Enfin, et pour conclure, en tant que Vice-président je souhaiterais faire acte de visibilité. L’une des effets de l’arrivée des traitements et qu’elle a fait de nous une sorte de peuple invisible. Il est apparu plus confortable pour beaucoup de monde, malades comme non malades, d’adopter la politique du silence. Ne pas dire et ne pas savoir.

Les conclusions du rapport Hirschel confortées par les récentes conclusions de l’étude «Partner» devraient logiquement accentuer cette culture du secret.

Loin de moi, l’idée de porter un jugement quel qu’il soit sur les stratégies et les choix adoptés par chacun.
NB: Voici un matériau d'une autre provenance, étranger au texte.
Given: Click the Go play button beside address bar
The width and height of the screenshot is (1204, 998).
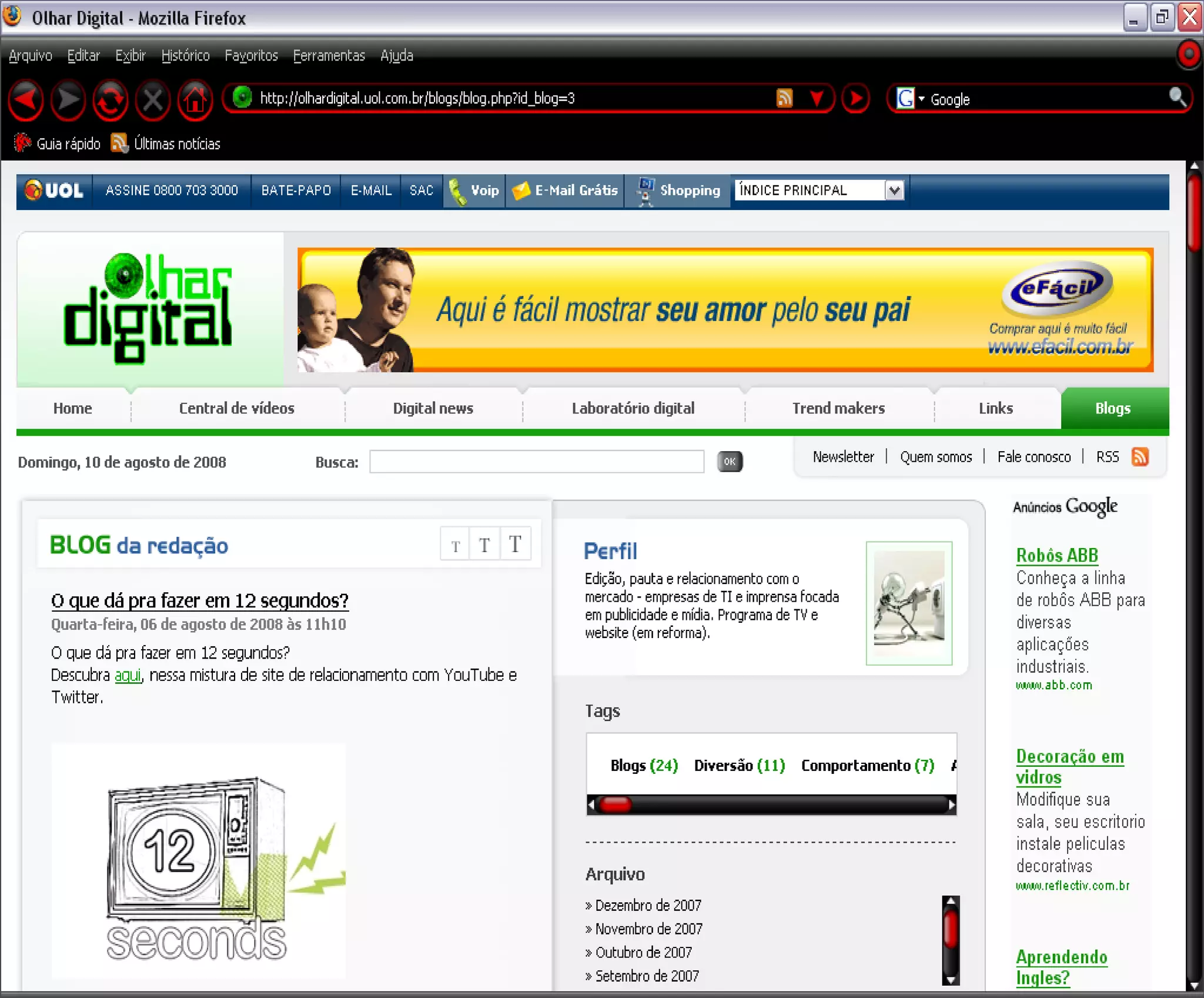Looking at the screenshot, I should [x=856, y=98].
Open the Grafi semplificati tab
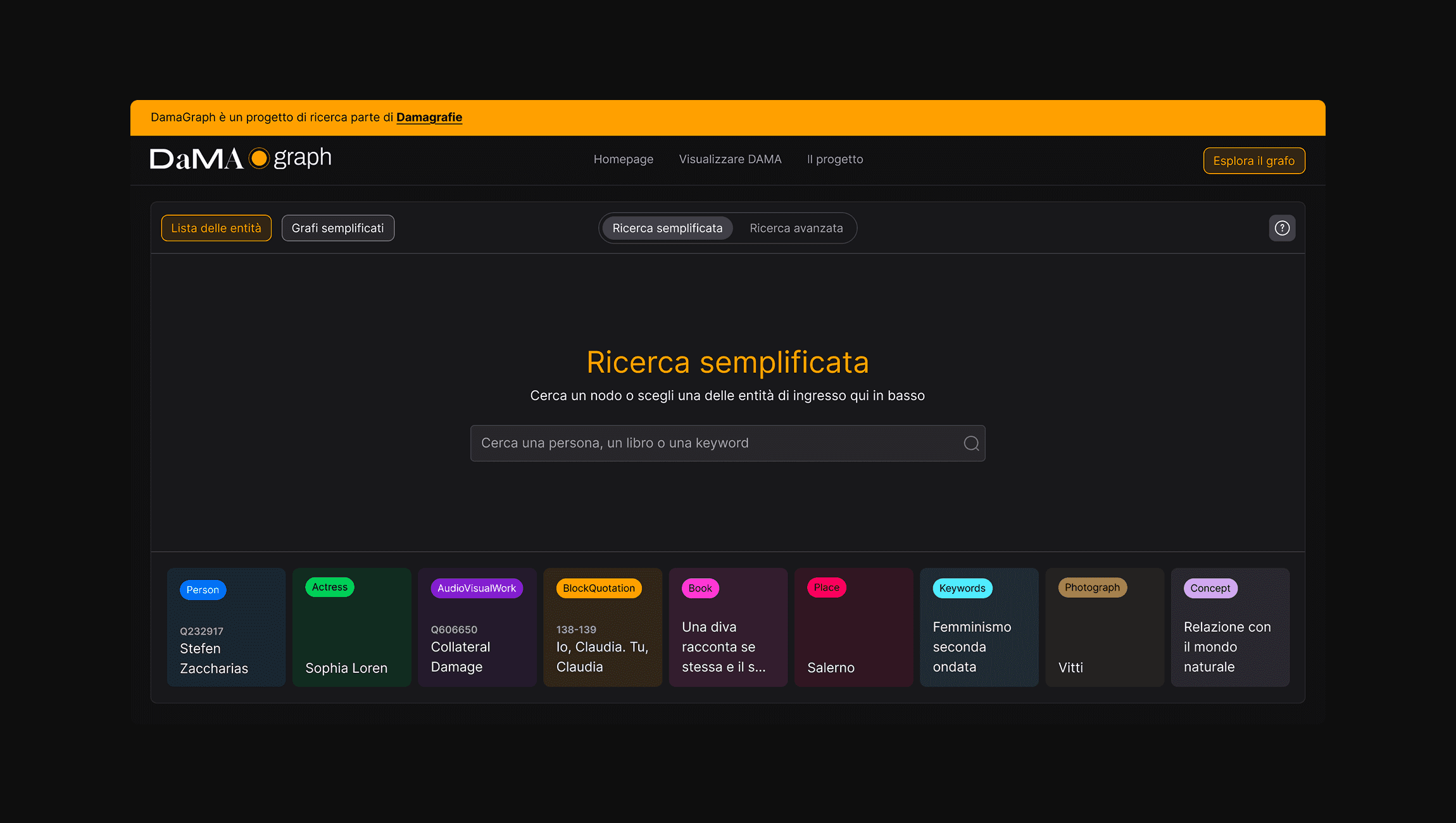The height and width of the screenshot is (823, 1456). tap(337, 228)
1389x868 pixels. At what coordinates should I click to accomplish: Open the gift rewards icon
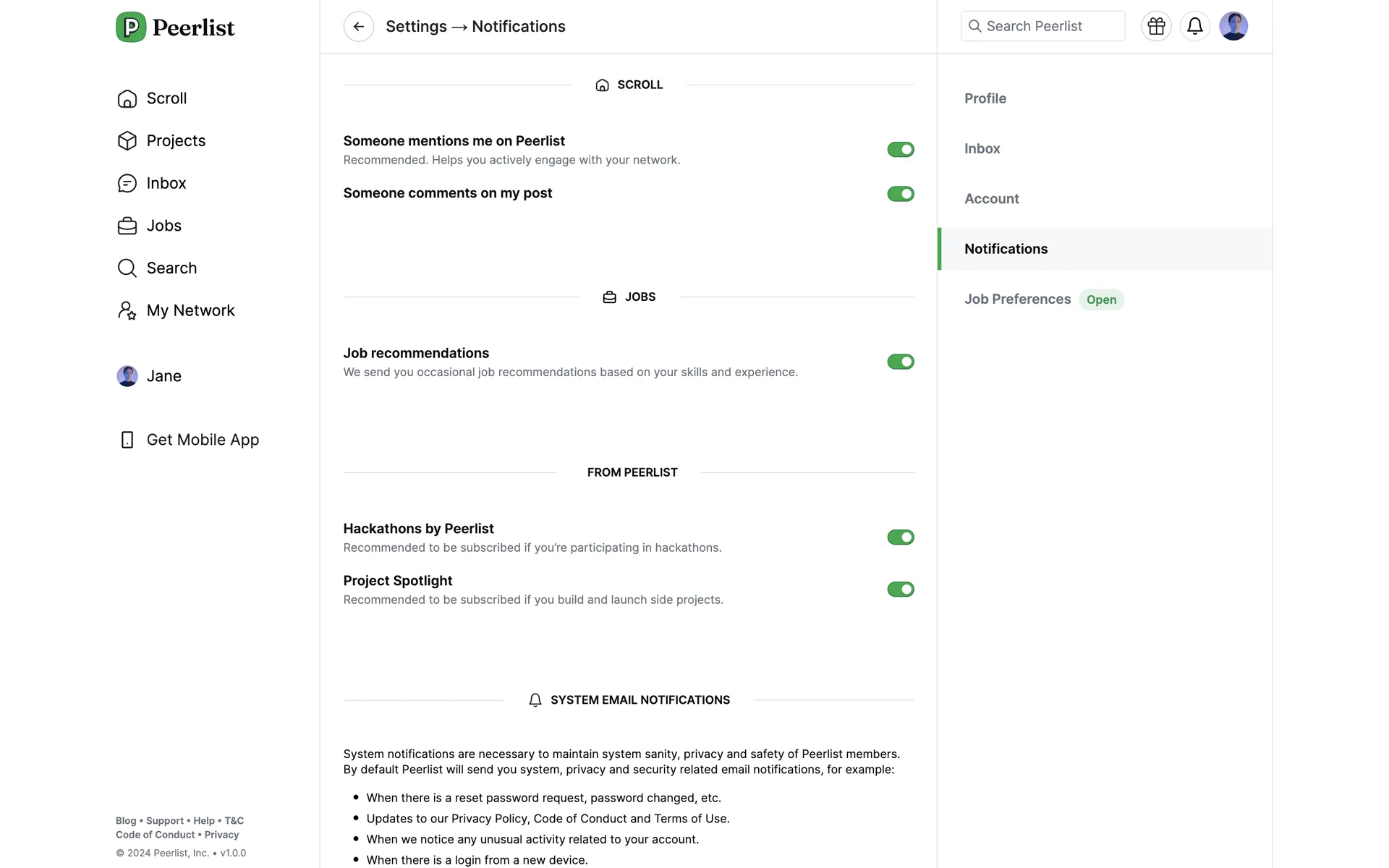(1156, 27)

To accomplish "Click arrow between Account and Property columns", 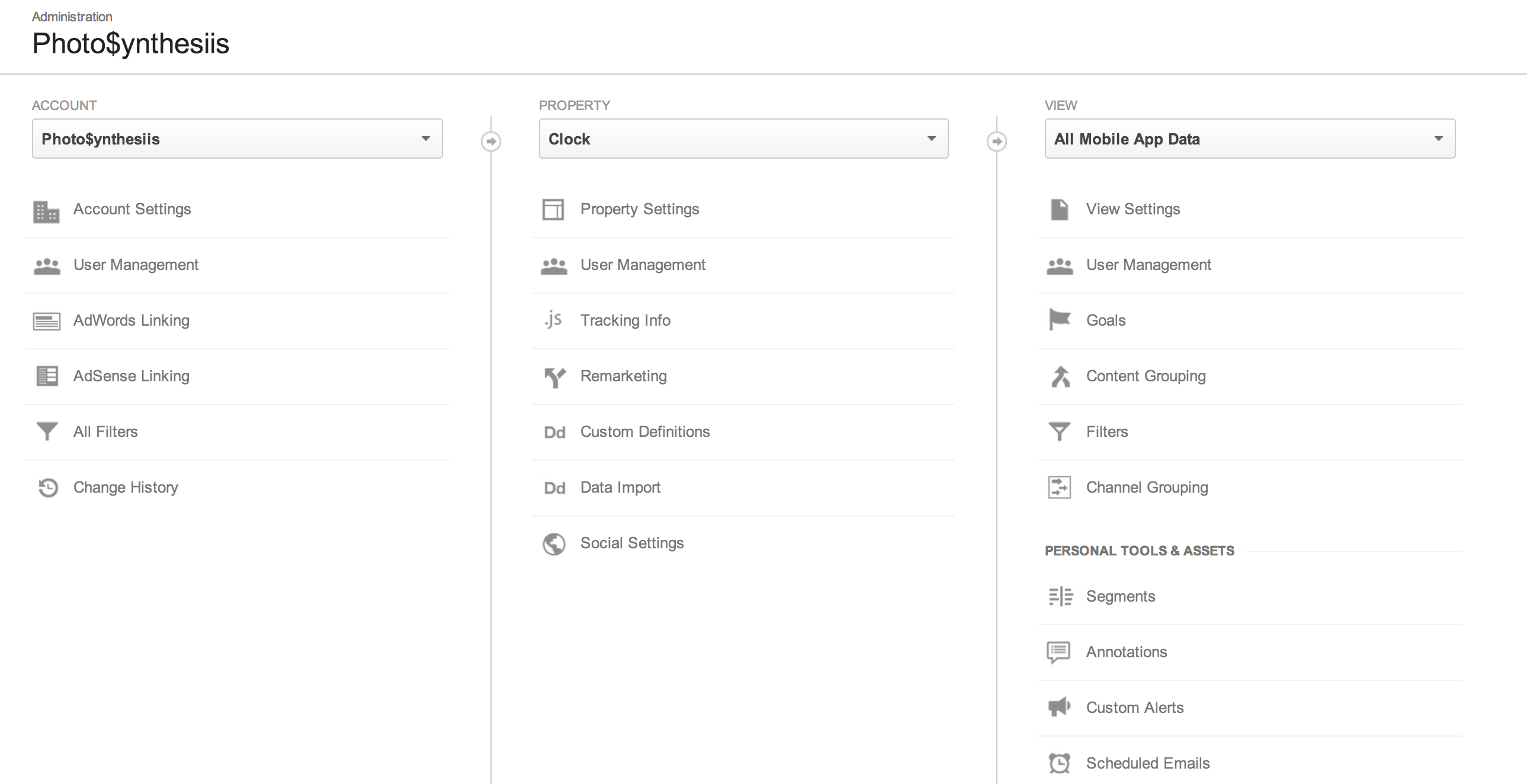I will (x=491, y=141).
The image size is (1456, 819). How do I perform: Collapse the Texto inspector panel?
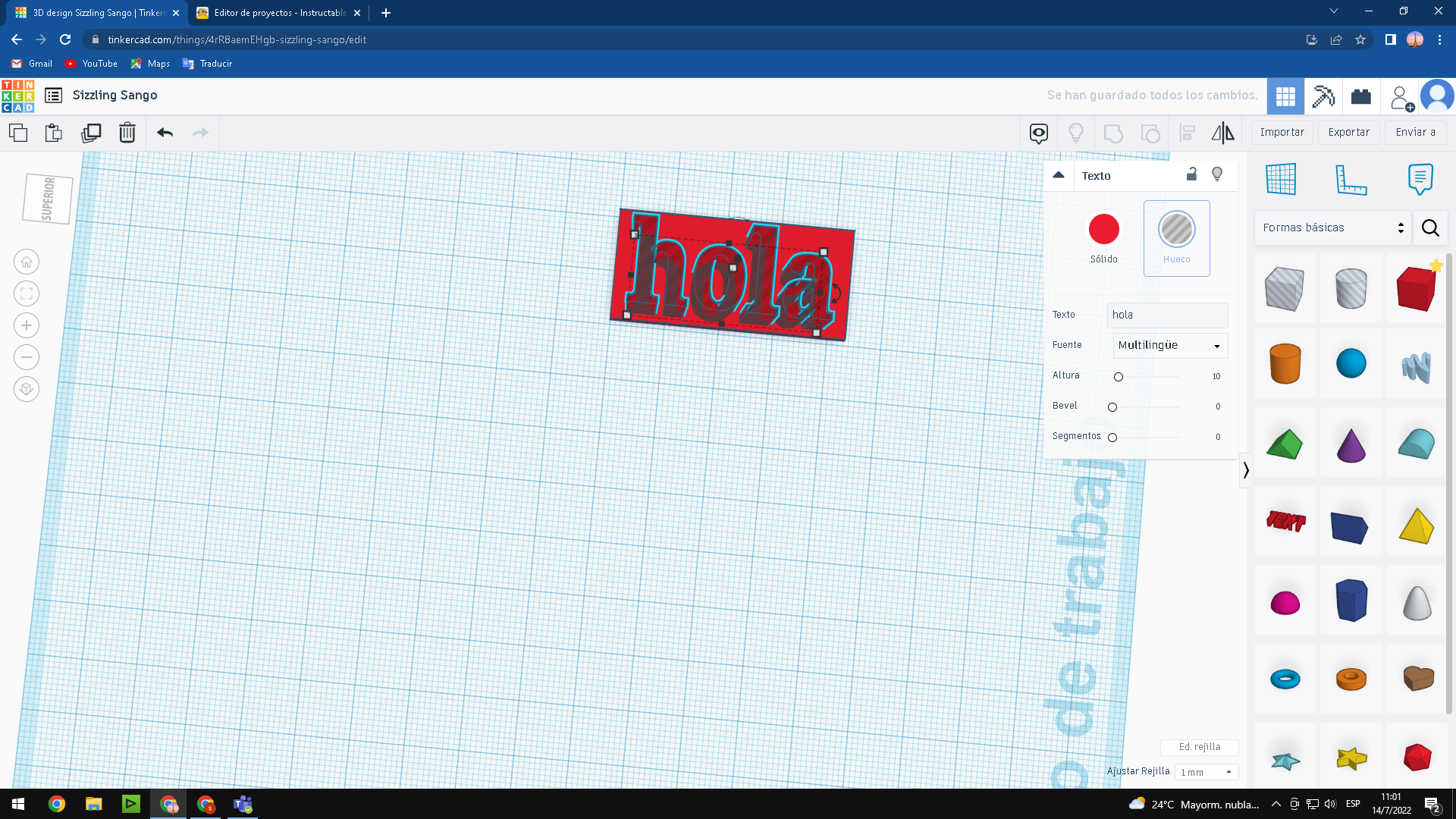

Car je n’ignore pas que, paradoxalement, si le VIH aujourd’hui est passé dans la catégorie des affections chroniques, les représentations de la maladie restent bien souvent, pour la population générale, celles du début de l’épidémie. A ma connaissance, peu de maladies ont autant fait l’objet de phantasmes, de peurs irrationnelles et, dans le cas les plus extrêmes, de névroses. C’est dire combien aujourd’hui être seropositif(ve) reste compliqué.

Bien que cela ne soit pas le champ de la COREVIH, il n’est pas inutile de rappeler que quarante-cinq pays restreignent toujours l’entrée sur leur territoire aux séropositifs. Seize pays, dont la Russie, appliquent un refus d’entrée catégorique

D’autre pays, comme le Canada, refusent à la plupart des étrangers séropositifs l’accès aux permis de séjour de longue durée.

C’est pour cette raison qu’il me semble plus que nécessaire aujourd’hui que certains d’entre nous puissent incarner la maladie afin de toujours rappeler que derrière le virus, il y a des femmes, des hommes et que si la maladie ne tue plus, l’exclusion, la discrimination, le rejet sont des formes de morts sociales tout aussi ravageuses qu’à pu l’être le SIDA en son temps.

Mathieu Lerault, membre d’act up, titulaire, collège 3 du comité de la COREVIH IDF NORD.